Fatal Strategies of Failed Negotiators

by Durand Appuhamy

The government and the LTTE have had six expensive sessions of negotiations all over the world. What really happened at those sessions was not revealed to the people. At the end of each session, the world at large was told that the negotiations had been successful and many ‘breakthroughs’ on various issues had been achieved. The rhetoric and the sunshine stories on both sides were too good to be true. Alas, the truth had to come out some time, and it did, from the mouth of one of the negotiators. He said that the negotiations were a "waste of time". Now we know that those sessions of negotiations had all been fatuous non-events. They have not even been comic opera staged for our amusement. Therefore the verdict on the work of the government negotiators is that they have failed miserably in their task! If they have any sense of dignity and self-respect they should resign and abstain from taking any further part in this onerous task. But would they? No. Nevertheless, it is right that we should remind them of their duty.

The nation had all along being misinformed and misled by the negotiators in their paeans of praises after each session of negotiation, when in fact, all was not well. We were all suckered. Is this not a matter for resignation? Observe how Blair and Bush have been hauled over the coal by their respective representative bodies for fomenting the dodgy doctrine of Weapons of Mass Destruction to go to war and kill thousands of Iraq’s population. An alert opposition in parliament should be baying for the resignation of those ineffective and incompetent negotiators of GOSL. The Prime Minister behind this debacle should also be called to account. At Tokyo he acknowledged that it was a high-risk strategy. It has failed, therefore he must also accept the reprimand and penalty due.

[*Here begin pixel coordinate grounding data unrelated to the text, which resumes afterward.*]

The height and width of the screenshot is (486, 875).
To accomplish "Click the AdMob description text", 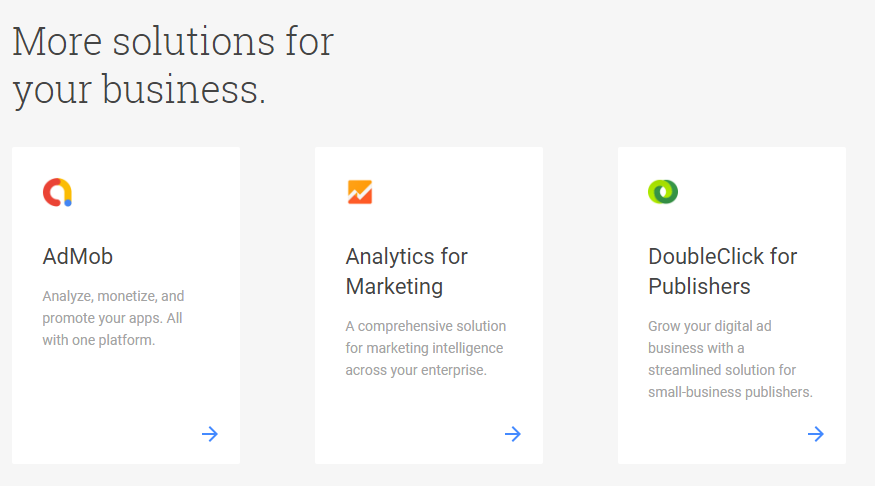I will coord(113,318).
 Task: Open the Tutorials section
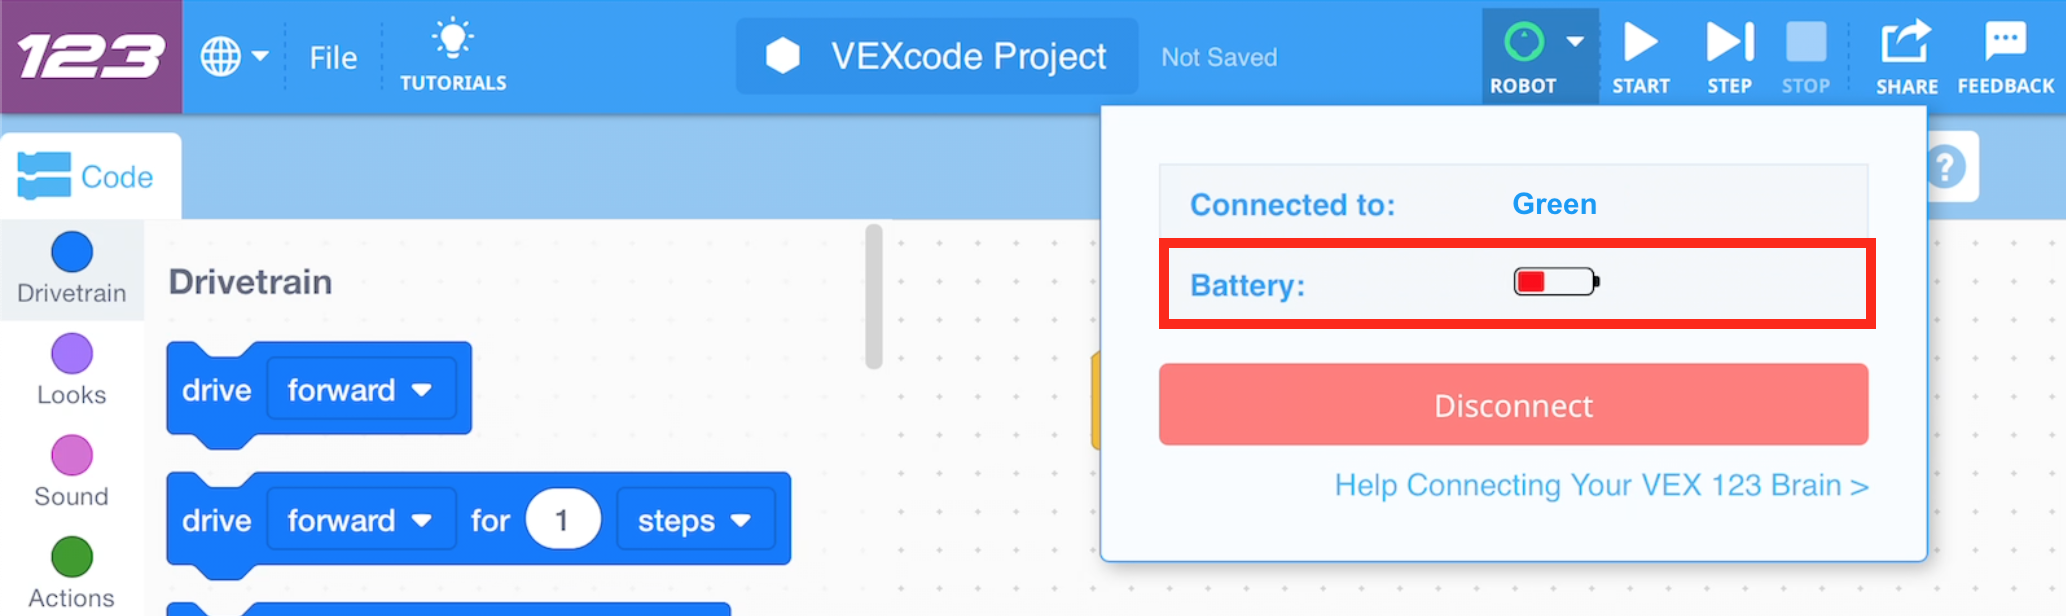tap(452, 55)
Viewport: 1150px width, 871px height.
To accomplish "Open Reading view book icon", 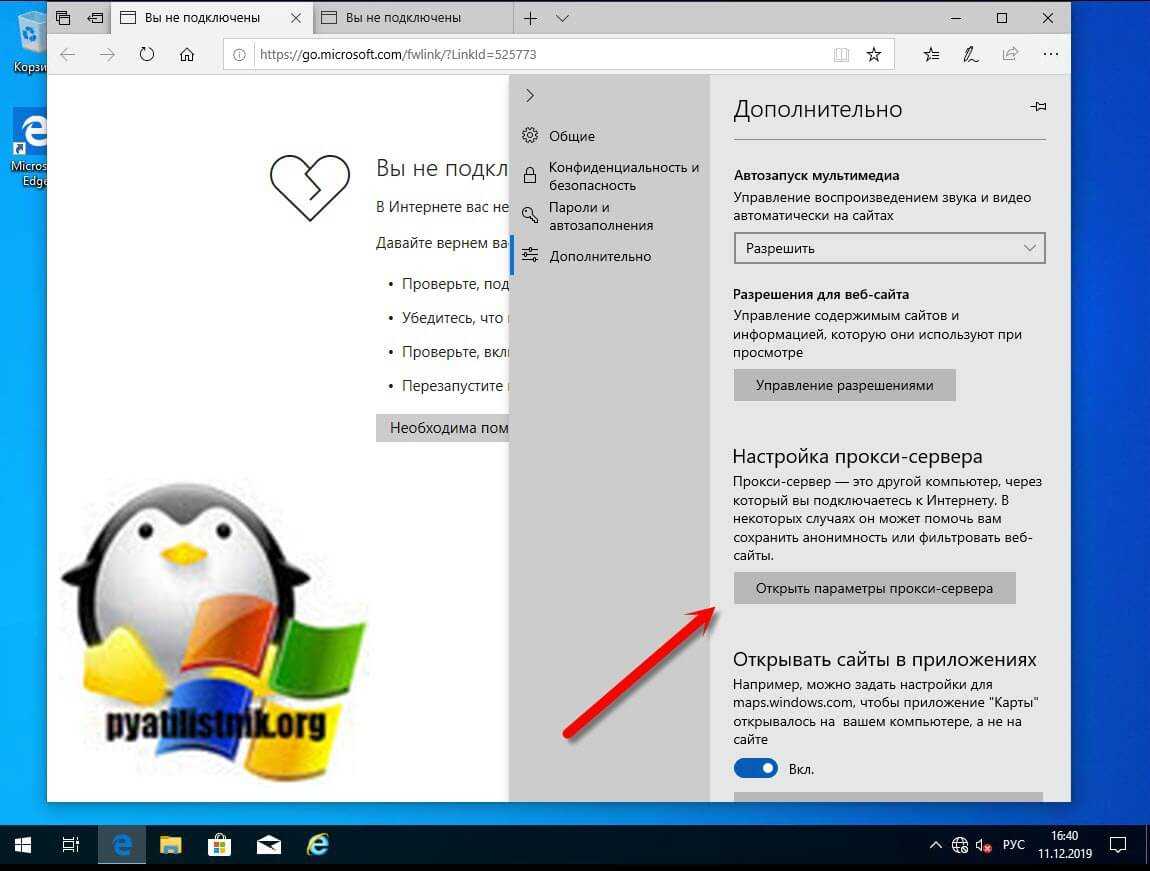I will tap(841, 55).
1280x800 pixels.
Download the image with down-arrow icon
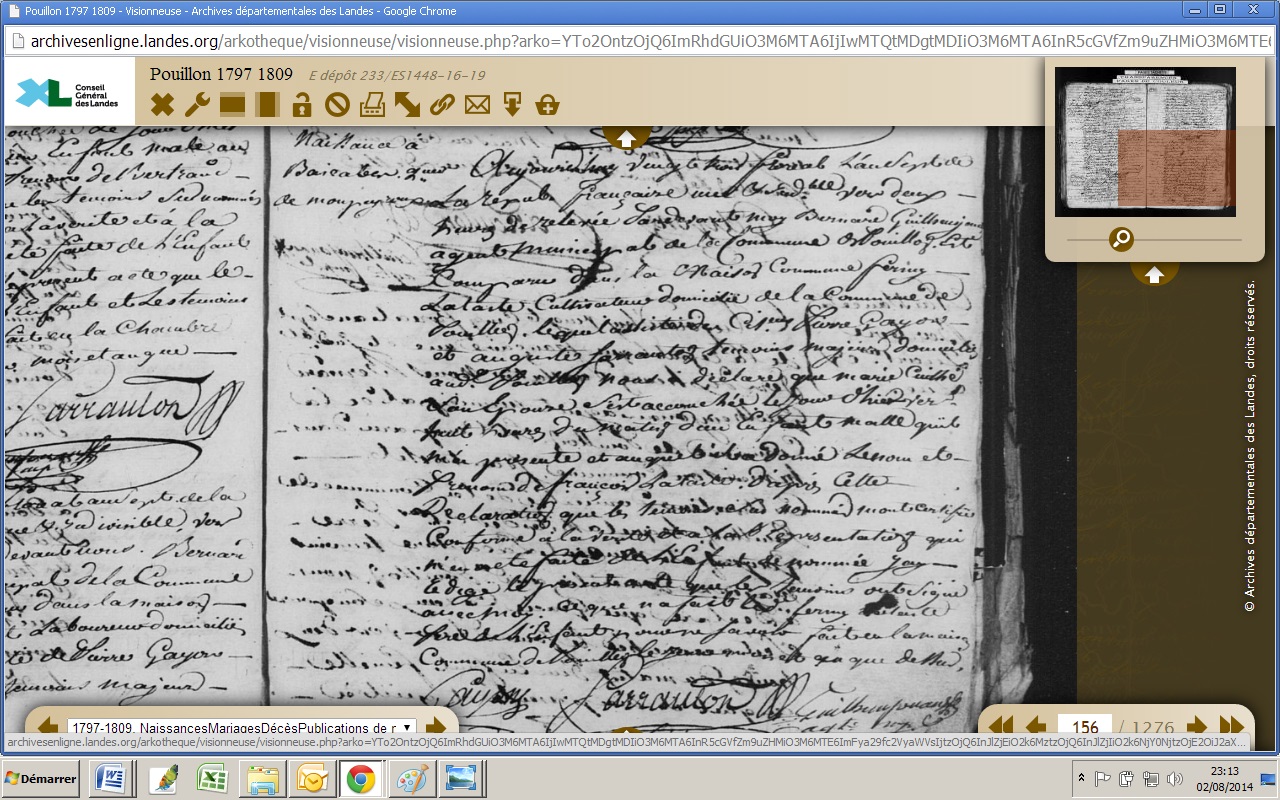(512, 104)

The government’s strategy had all along been one of appeasement. The most important question of Rule of Law was ignored to the extent that the LTTE could set themselves up as the Rule of Law, and do as they please in any part of the land. This was fatal imprudence. The terrifying consequence was the impudence of LTTE to dispense with the law of the land and implement their own brand of tyranny on the people. Now every effort to exorcise them only serves to precipitate them. Each contumacy of the LTTE confirms and legitimates the one that preceded it.

In any case, the government should on its own bring in new minds and new mindset into its team. Clearly its strategy of appeasement had failed. Every concession has had the effect of ratcheting up the escalating demands to the current position of an Interim Administration outside the Constitution, that is, outside the pale of law and order, here and now applicable to every citizen in this country, notwithstanding the roguish regime in the badlands under LTTE. We have now the triumph of LTTE’s blackmail as a strategy. Blackmail is the worst kind of relationship, and acceptance of blackmail is the worst kind of dishonour. We have now no war, no peace, only a weak deterrence. Peripeteias of an anorexic negotiation without a vigorous strategy can no longer deliver peace. The Oslow declaration by the LTTE (on a Federal set-up), should have been pursued to the end and the LTTE should have been called to deliver on their democratic presences. Their defunct ideologies, bygone utopias, dead concepts and fossilized ideas cannot be allowed to pollute our mental and political space any longer. The LTTE should be called upon to practice what they preach. In this respect, whatever the hidden agenda of USA, their call on LTTE to prove their democratic credentials by their actions requires commendation.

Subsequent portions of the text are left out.